Fear. It controls us. It captures us. It paralyzes us. It dominates our thoughts, and it can easily negatively influence our mind, our memories, our dreams.How do you deal with the fact that bad things happen– and they even happen to innocent lives? How do you deal with the fact that there is incurable illnesses, pain, dysfunction and brokenness that you have no control over? That at any moment, all of that can seep into your life and turn your world upside down?

Many of us know what we’re afraid of and do everything to avoid it. I know I did and I still do. Putting off doctor appts for fear of test results. Missing monumental moments with my kids due to working such long and hard hours for years. Fearing that despite promotion after promotion, it could all go away and my kids and I would go back to barely scraping by. Not being who God called me to be for fear of what others would think.

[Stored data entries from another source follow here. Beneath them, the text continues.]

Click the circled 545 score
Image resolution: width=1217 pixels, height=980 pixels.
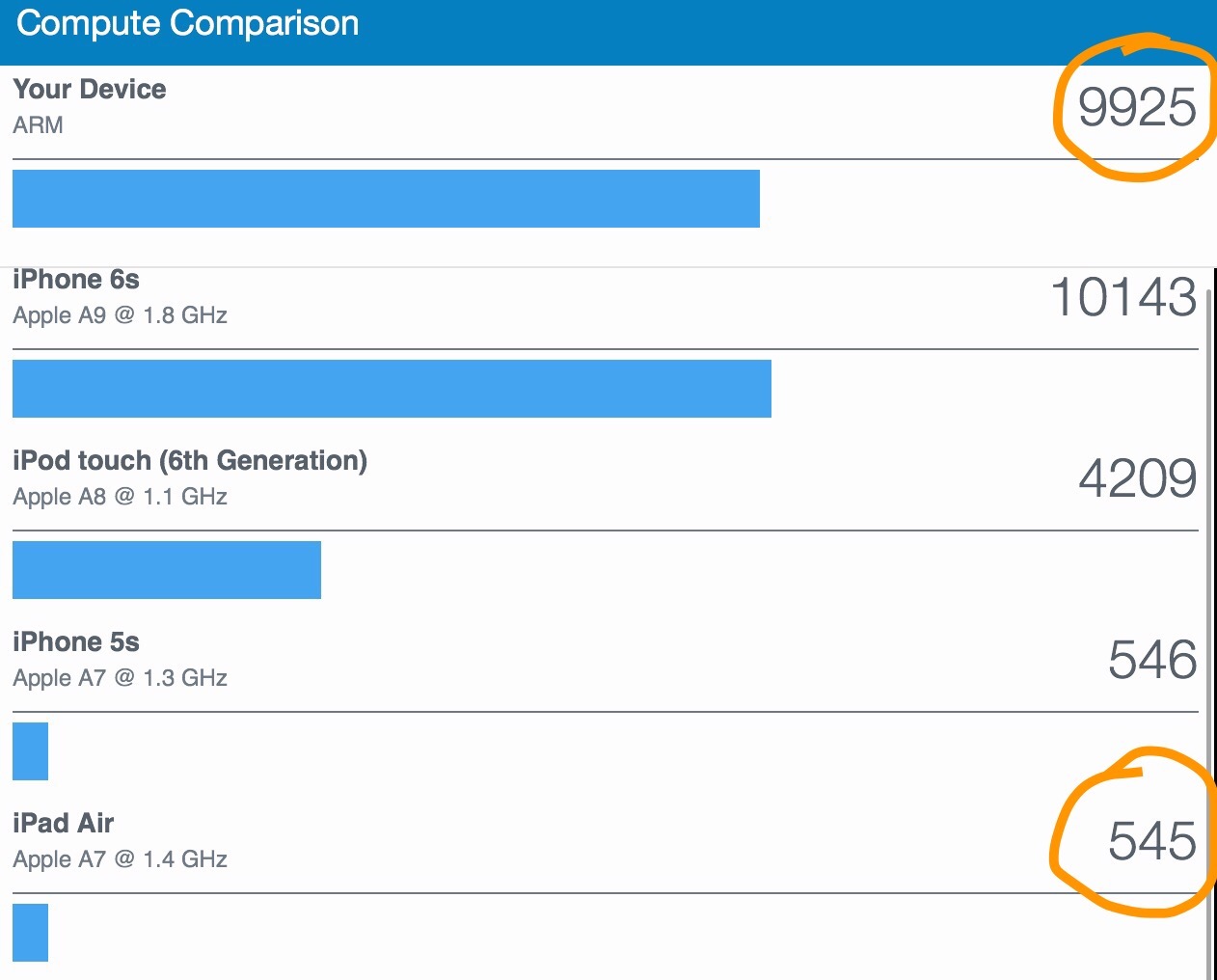[1152, 841]
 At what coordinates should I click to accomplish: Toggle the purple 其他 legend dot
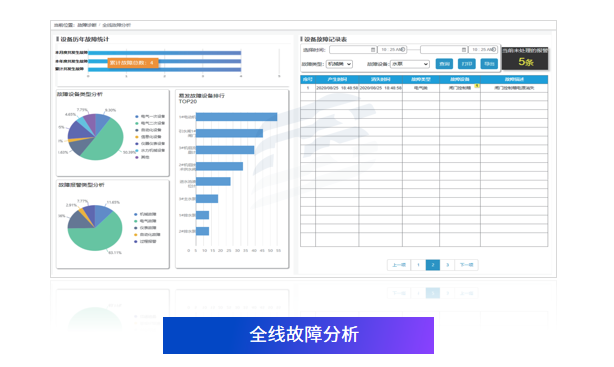pos(137,157)
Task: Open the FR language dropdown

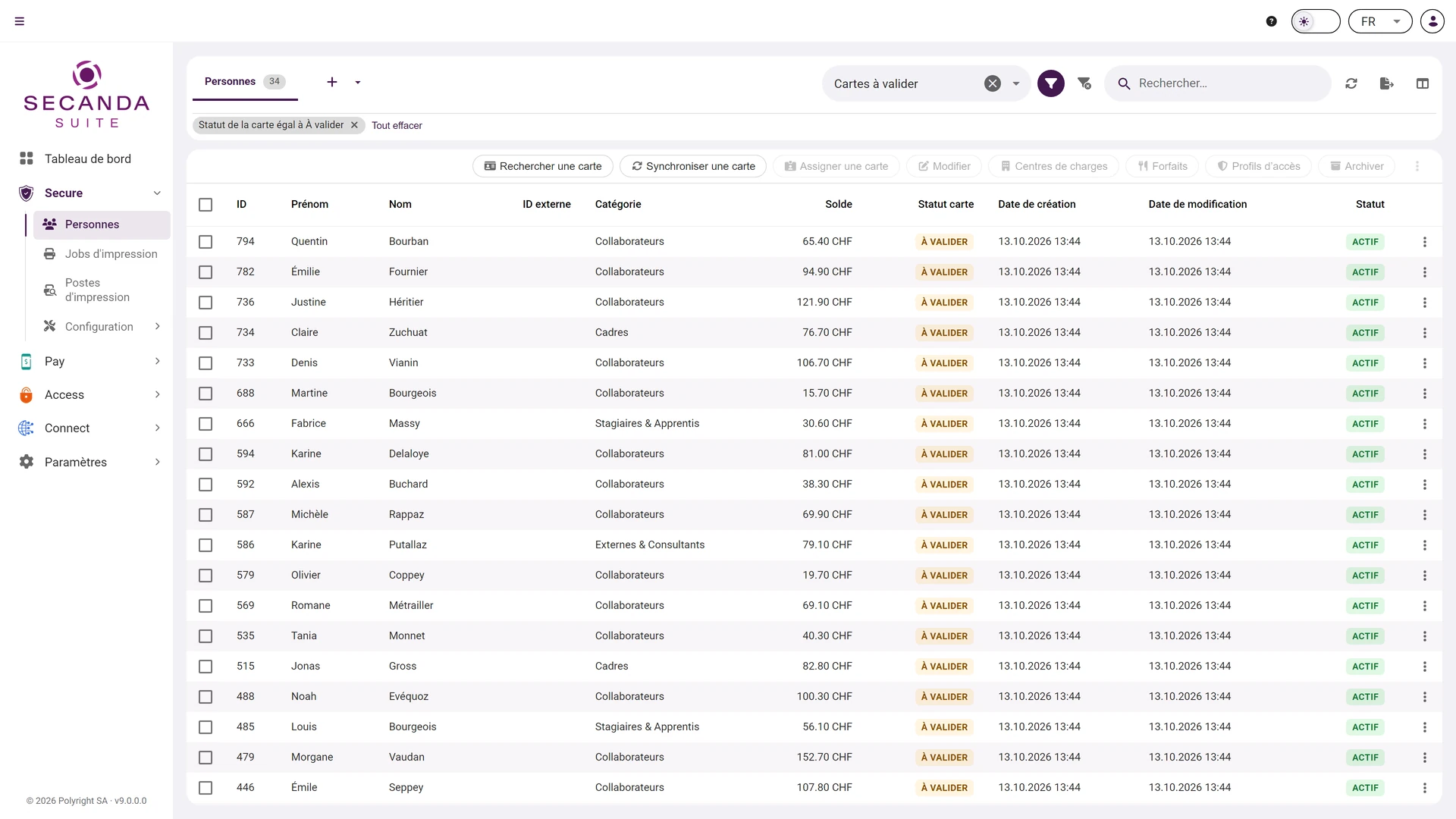Action: 1380,21
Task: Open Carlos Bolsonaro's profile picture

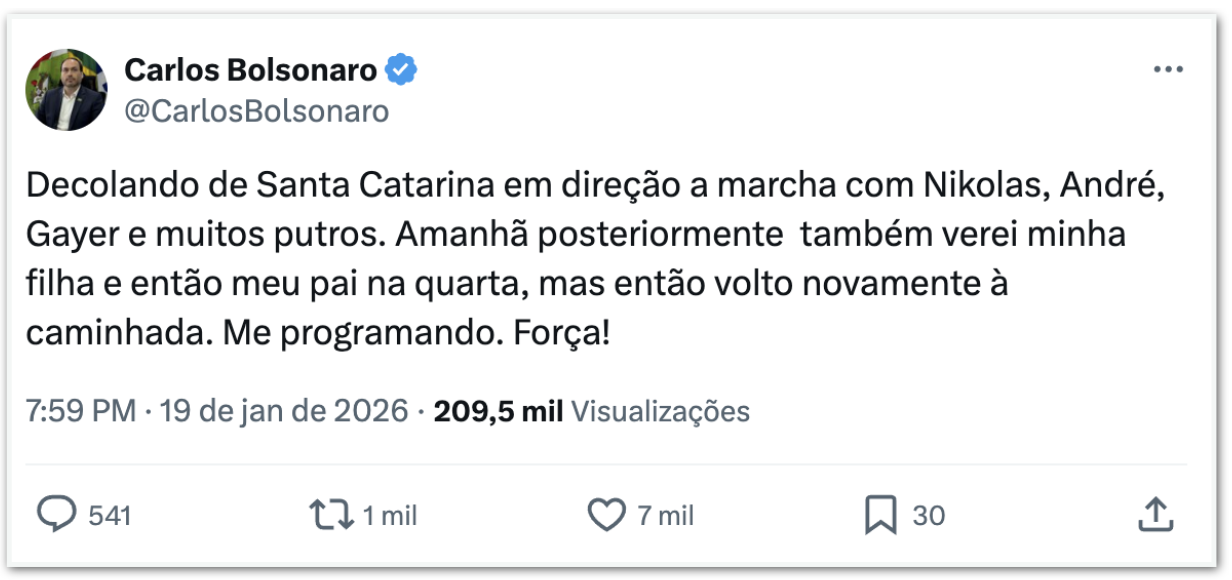Action: 66,90
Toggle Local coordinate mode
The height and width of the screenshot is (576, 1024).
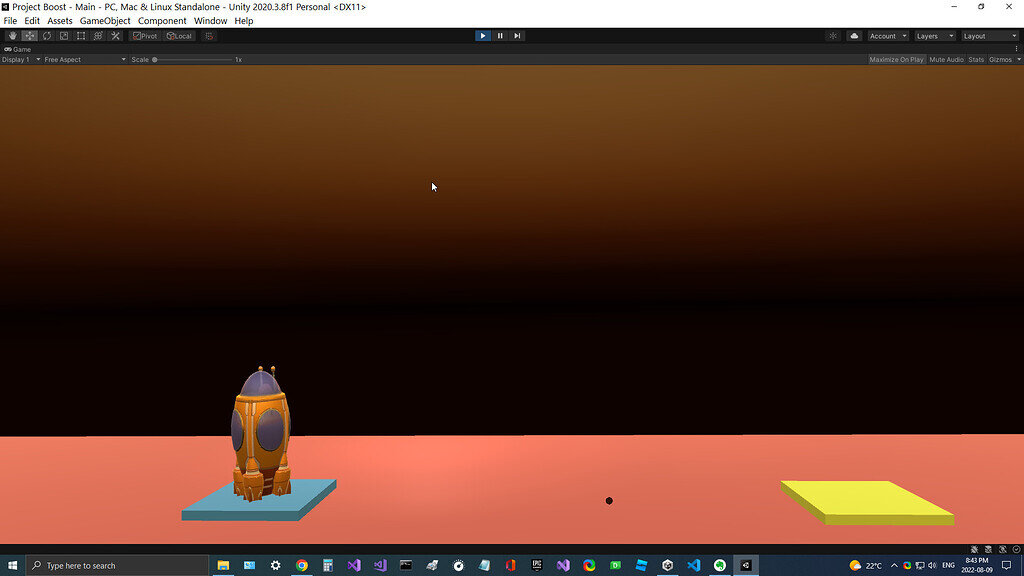pyautogui.click(x=179, y=35)
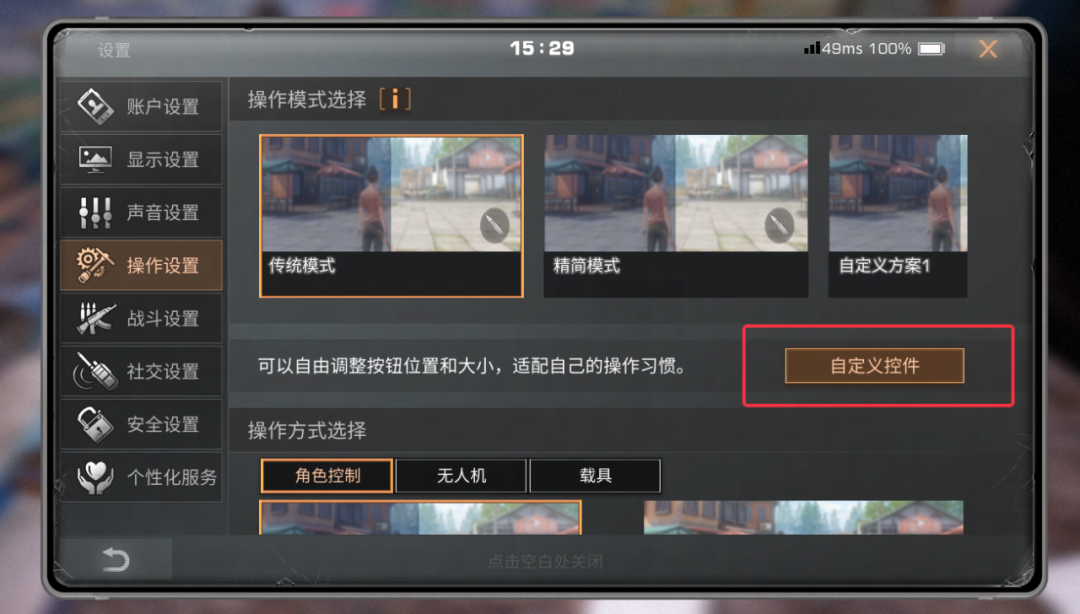Click the 自定义控件 button
1080x614 pixels.
875,365
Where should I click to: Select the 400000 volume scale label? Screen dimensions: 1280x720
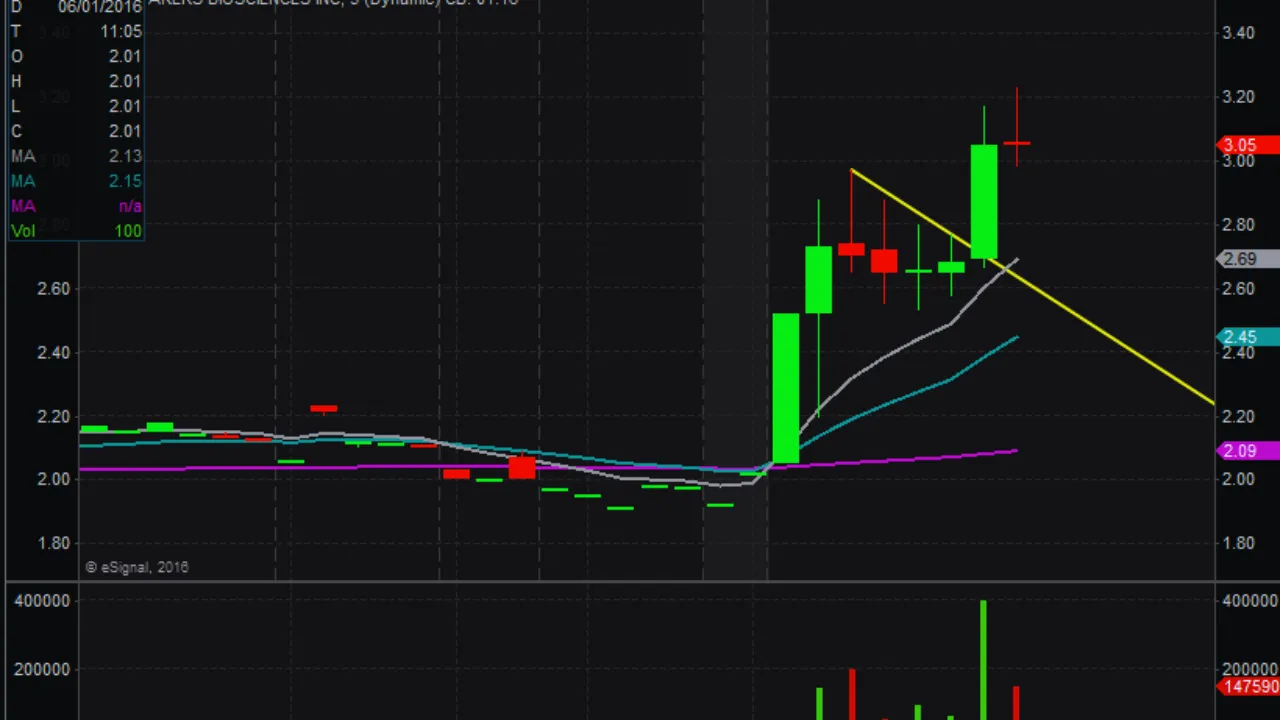pos(40,600)
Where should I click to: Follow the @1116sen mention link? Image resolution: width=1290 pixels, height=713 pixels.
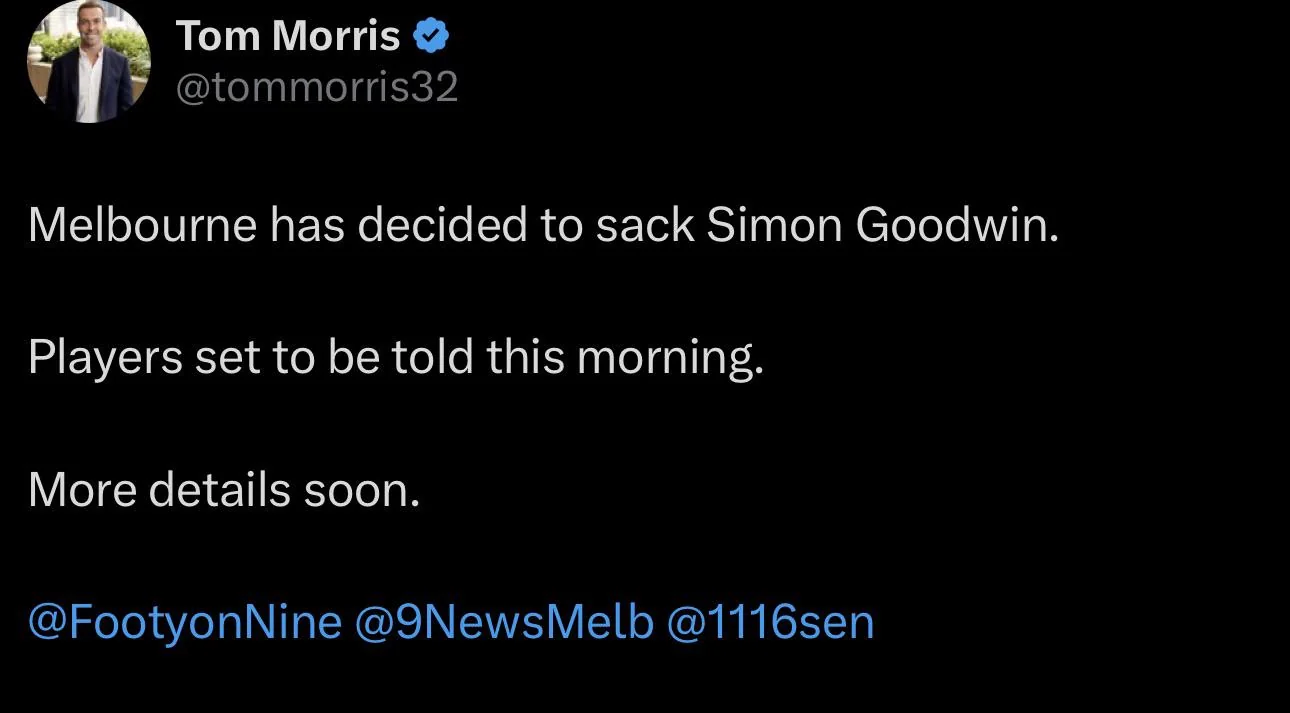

Fearful my opinions won’t matter. Fearful to let my guard down because I don’t want to be hurt again. Fear of failure. Fear of the unknown. I’m sure you can relate to some of not all of the above. What you fear now will probably be drastically different 5 or 10 years from now. Overcoming fear isn’t something you will master once in your life, rather it is an ongoing process. What I can tell you, from my own personal experience, is on the other side of facing my fears head on is freedom, hope, joy and love.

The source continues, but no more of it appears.